Furthermore, to anonymous, I would mention that pro-gay organizations are no match for the years of constant indoctrination you received (and continue to receive) from society about heterosexuality. Rather than blame the pro-gay organizations, an easy target I might add, you should also direct some of your anger at straights as well. Otherwise, you're just playing "kick the dog."

Benjamin said...

Jon, you're correct about your assessment of homosexuality. However, I think that the romance/sex confusion isn't something unique to GLBT "community." Otherwise, this Craig episode wouldn't have the traction it does.

Homosexual behavior is, indeed, different from homosexual attraction and identity.
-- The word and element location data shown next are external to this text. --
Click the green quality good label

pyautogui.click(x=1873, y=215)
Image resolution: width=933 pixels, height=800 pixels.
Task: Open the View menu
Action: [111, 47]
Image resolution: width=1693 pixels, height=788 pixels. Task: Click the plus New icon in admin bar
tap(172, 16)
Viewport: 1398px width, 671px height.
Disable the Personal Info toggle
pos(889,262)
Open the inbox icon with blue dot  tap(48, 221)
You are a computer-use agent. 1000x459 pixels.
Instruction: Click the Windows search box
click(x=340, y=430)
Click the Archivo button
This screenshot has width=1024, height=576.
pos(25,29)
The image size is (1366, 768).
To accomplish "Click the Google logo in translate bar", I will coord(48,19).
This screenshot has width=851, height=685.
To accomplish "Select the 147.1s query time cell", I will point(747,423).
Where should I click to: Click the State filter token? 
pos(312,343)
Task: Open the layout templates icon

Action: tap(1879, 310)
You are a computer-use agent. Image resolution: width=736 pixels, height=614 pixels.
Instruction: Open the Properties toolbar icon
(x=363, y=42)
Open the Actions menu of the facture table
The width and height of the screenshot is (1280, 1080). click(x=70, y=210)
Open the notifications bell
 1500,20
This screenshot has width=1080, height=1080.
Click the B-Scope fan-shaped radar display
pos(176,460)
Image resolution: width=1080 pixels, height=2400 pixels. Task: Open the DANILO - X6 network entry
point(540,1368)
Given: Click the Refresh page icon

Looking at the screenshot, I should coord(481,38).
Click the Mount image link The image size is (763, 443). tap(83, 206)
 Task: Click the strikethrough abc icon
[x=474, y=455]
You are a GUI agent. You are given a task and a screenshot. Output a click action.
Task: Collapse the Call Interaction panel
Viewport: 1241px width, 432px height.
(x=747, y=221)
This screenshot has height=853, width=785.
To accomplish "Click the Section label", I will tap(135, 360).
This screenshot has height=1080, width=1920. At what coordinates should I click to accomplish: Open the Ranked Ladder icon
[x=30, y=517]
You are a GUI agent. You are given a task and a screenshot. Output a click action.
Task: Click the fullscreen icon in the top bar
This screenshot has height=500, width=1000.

Still, I can't help but wonder what Joe Kort means when he states that this website isn't about "homosexuality"? Of course it is! It's just that it's for those who narrowly define it in terms of behavior only.

Anonymous said...

I don't know anything about Craig's orientation, but I agree that there are factors other than orientation that compel straight men to have sex with othr men. One of these factors is the desire for shame and humiliation. A man who was verbally and sexually abused by a male authority figure, especially his father, as a child could be acting out on his compulsion to be shamed and humiliated by abasing himself to another man. To a heterosexual man, one of the most degrading and humiating things he could do is to perform a sex act on another man. This is an act of self-abuse that the actor's "inner child" believes he deserves, that he is somehow at fault for being abused by the authority from his childhood, and that submission to another man is really all he is good for. It is not a sexual attraction, it is a need for guilt and shame, that compels his behavior.

please do not take this as being critical of homosexuality; I believe that love and a healthy sexual relationship between two people is blessed regardless of thier orientation, which is, incidentally, none of anyone else's business. But for a straight man anonymous sex with another man is a curse, not a blessing.

I'll shut up now. Thanks for listening.

ghot said...

These are wonderfully thoughtful and intelligent musings, and some true depth into, As a gay man and part of GLBT community, It is only human, and part of evolution I suppose, that as since Stonewall - not so long ago we began to define, or seek to define ourselves with deep commitment to our inner truth, and being set free. THE LARGEST THING ABOUT THE LARRY CRAIG ORDEAL, - GAY OR NOT - THIS DUDE IS RUNNING AROUND THE COUNTRY AND LEGISLATING AND PREACHING SHAME, AND DISCRIMINATION AGAINST HOMOSEXUALS, AND EXPRESSING DISGUST WITH "SUCH ACTS"!.. AND AT THE SAME TIME SEEKING OUT MAN TO MAN SEX IN A PUBLIC RESTROOM = and, bejesus, hell, the man must be really driven for the rush to be such a public figure and take such chances in such a visible and public place. My biggest beef with him, is frankly, his hypocrisy- places himself in the the lowest category of human beings.